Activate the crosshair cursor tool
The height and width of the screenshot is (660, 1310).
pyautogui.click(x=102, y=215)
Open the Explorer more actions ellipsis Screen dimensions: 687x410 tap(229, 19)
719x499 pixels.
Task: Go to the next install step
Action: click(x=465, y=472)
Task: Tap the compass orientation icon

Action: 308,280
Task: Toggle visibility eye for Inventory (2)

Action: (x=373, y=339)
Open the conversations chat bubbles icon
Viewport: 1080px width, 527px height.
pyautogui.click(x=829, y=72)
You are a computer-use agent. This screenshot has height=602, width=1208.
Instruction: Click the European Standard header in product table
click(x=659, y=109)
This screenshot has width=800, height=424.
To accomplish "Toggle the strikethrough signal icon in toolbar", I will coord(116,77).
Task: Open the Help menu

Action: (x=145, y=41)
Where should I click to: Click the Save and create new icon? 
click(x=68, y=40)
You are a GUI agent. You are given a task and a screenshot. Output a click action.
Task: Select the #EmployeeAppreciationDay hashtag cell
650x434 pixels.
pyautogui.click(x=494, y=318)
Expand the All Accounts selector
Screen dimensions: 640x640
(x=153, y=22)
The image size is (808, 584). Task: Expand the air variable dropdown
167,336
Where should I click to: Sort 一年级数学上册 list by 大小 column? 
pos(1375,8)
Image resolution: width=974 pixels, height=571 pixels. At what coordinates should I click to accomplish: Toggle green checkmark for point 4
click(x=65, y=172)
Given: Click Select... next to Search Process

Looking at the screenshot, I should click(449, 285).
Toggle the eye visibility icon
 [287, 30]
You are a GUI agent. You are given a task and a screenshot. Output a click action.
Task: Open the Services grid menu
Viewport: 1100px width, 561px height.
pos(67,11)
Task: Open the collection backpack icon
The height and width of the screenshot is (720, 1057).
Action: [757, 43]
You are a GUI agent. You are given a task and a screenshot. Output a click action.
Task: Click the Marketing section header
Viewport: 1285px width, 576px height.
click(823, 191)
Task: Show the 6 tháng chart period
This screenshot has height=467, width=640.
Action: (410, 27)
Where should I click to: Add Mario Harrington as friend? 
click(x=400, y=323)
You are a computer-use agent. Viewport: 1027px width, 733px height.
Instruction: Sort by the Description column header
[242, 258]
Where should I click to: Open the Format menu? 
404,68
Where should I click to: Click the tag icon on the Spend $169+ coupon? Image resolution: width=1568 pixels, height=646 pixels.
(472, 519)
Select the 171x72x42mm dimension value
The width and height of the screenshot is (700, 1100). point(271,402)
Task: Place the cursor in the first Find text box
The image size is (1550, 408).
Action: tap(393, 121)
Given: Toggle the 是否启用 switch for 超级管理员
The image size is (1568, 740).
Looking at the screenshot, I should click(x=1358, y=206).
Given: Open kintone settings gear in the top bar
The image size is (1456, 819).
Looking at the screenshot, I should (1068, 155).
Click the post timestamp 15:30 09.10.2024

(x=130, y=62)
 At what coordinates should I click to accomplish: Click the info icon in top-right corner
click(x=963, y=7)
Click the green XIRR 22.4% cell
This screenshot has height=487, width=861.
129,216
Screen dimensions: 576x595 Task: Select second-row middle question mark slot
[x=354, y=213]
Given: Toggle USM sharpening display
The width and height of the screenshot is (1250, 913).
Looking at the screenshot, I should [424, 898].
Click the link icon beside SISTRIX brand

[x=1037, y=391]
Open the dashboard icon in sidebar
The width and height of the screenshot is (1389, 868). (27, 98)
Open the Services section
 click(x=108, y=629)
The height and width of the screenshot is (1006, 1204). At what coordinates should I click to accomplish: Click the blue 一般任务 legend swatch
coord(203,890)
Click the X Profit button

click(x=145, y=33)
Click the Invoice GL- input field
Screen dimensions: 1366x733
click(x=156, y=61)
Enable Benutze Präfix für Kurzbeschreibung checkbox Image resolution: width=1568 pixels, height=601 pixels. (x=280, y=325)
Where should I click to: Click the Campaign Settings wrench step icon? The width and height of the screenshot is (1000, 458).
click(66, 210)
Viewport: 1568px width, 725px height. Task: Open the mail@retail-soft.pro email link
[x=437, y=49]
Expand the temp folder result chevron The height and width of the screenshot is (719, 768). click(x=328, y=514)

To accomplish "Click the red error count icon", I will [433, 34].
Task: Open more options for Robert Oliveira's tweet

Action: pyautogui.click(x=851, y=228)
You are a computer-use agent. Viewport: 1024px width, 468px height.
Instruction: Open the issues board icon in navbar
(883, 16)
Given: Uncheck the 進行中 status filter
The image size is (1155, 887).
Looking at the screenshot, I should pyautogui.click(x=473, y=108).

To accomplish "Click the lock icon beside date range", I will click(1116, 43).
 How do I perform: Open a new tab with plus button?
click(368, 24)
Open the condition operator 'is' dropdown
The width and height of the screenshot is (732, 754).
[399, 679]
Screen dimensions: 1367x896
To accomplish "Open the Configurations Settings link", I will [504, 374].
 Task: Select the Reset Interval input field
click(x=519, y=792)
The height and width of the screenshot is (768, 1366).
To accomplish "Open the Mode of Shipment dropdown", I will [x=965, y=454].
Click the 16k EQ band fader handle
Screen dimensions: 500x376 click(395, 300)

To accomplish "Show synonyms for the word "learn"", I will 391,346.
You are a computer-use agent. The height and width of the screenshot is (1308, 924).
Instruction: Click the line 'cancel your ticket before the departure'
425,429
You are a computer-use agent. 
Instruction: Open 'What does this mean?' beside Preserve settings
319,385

-- -- --

ACTIVITY.
Transcribe the data above so that every line matches exactly.

YOUR SOLUTION.
Activate the crosshair cursor tool
The height and width of the screenshot is (660, 1310).
pyautogui.click(x=102, y=215)
Open the Explorer more actions ellipsis Screen dimensions: 687x410 tap(229, 19)
719x499 pixels.
Task: Go to the next install step
Action: click(x=465, y=472)
Task: Tap the compass orientation icon

Action: 308,280
Task: Toggle visibility eye for Inventory (2)

Action: (x=373, y=339)
Open the conversations chat bubbles icon
Viewport: 1080px width, 527px height.
pyautogui.click(x=829, y=72)
You are a computer-use agent. This screenshot has height=602, width=1208.
Instruction: Click the European Standard header in product table
click(x=659, y=109)
This screenshot has width=800, height=424.
To accomplish "Toggle the strikethrough signal icon in toolbar", I will coord(116,77).
Task: Open the Help menu

Action: (x=145, y=41)
Where should I click to: Click the Save and create new icon? 
click(x=68, y=40)
You are a GUI agent. You are given a task and a screenshot. Output a click action.
Task: Select the #EmployeeAppreciationDay hashtag cell
650x434 pixels.
pyautogui.click(x=494, y=318)
Expand the All Accounts selector
Screen dimensions: 640x640
(x=153, y=22)
The image size is (808, 584). Task: Expand the air variable dropdown
167,336
Where should I click to: Sort 一年级数学上册 list by 大小 column? 
pos(1375,8)
Image resolution: width=974 pixels, height=571 pixels. At what coordinates should I click to accomplish: Toggle green checkmark for point 4
click(x=65, y=172)
Given: Click Select... next to Search Process

Looking at the screenshot, I should click(449, 285).
Toggle the eye visibility icon
 [287, 30]
You are a GUI agent. You are given a task and a screenshot. Output a click action.
Task: Open the Services grid menu
Viewport: 1100px width, 561px height.
pos(67,11)
Task: Open the collection backpack icon
The height and width of the screenshot is (720, 1057).
Action: [757, 43]
You are a GUI agent. You are given a task and a screenshot. Output a click action.
Task: Click the Marketing section header
Viewport: 1285px width, 576px height.
click(823, 191)
Task: Show the 6 tháng chart period
This screenshot has height=467, width=640.
Action: (410, 27)
Where should I click to: Add Mario Harrington as friend? 
click(x=400, y=323)
You are a computer-use agent. Viewport: 1027px width, 733px height.
Instruction: Sort by the Description column header
[242, 258]
Where should I click to: Open the Format menu? 
404,68
Where should I click to: Click the tag icon on the Spend $169+ coupon? Image resolution: width=1568 pixels, height=646 pixels.
(472, 519)
Select the 171x72x42mm dimension value
The width and height of the screenshot is (700, 1100). point(271,402)
Task: Place the cursor in the first Find text box
The image size is (1550, 408).
Action: tap(393, 121)
Given: Toggle the 是否启用 switch for 超级管理员
The image size is (1568, 740).
Looking at the screenshot, I should click(x=1358, y=206).
Given: Open kintone settings gear in the top bar
The image size is (1456, 819).
Looking at the screenshot, I should (1068, 155).
Click the post timestamp 15:30 09.10.2024

(x=130, y=62)
 At what coordinates should I click to accomplish: Click the info icon in top-right corner
click(x=963, y=7)
Click the green XIRR 22.4% cell
This screenshot has height=487, width=861.
129,216
Screen dimensions: 576x595 Task: Select second-row middle question mark slot
[x=354, y=213]
Given: Toggle USM sharpening display
The width and height of the screenshot is (1250, 913).
Looking at the screenshot, I should [424, 898].
Click the link icon beside SISTRIX brand

[x=1037, y=391]
Open the dashboard icon in sidebar
The width and height of the screenshot is (1389, 868). (27, 98)
Open the Services section
 click(x=108, y=629)
The height and width of the screenshot is (1006, 1204). At what coordinates should I click to accomplish: Click the blue 一般任务 legend swatch
coord(203,890)
Click the X Profit button

click(x=145, y=33)
Click the Invoice GL- input field
Screen dimensions: 1366x733
click(x=156, y=61)
Enable Benutze Präfix für Kurzbeschreibung checkbox Image resolution: width=1568 pixels, height=601 pixels. (x=280, y=325)
Where should I click to: Click the Campaign Settings wrench step icon? The width and height of the screenshot is (1000, 458).
click(66, 210)
Viewport: 1568px width, 725px height. Task: Open the mail@retail-soft.pro email link
[x=437, y=49]
Expand the temp folder result chevron The height and width of the screenshot is (719, 768). click(x=328, y=514)

To accomplish "Click the red error count icon", I will [433, 34].
Task: Open more options for Robert Oliveira's tweet

Action: pyautogui.click(x=851, y=228)
You are a computer-use agent. Viewport: 1024px width, 468px height.
Instruction: Open the issues board icon in navbar
(883, 16)
Given: Uncheck the 進行中 status filter
The image size is (1155, 887).
Looking at the screenshot, I should pyautogui.click(x=473, y=108).

To accomplish "Click the lock icon beside date range", I will click(1116, 43).
 How do I perform: Open a new tab with plus button?
click(368, 24)
Open the condition operator 'is' dropdown
The width and height of the screenshot is (732, 754).
[399, 679]
Screen dimensions: 1367x896
To accomplish "Open the Configurations Settings link", I will [504, 374].
 Task: Select the Reset Interval input field
click(x=519, y=792)
The height and width of the screenshot is (768, 1366).
To accomplish "Open the Mode of Shipment dropdown", I will [x=965, y=454].
Click the 16k EQ band fader handle
Screen dimensions: 500x376 click(395, 300)

To accomplish "Show synonyms for the word "learn"", I will 391,346.
You are a computer-use agent. The height and width of the screenshot is (1308, 924).
Instruction: Click the line 'cancel your ticket before the departure'
425,429
You are a computer-use agent. 
Instruction: Open 'What does this mean?' beside Preserve settings
319,385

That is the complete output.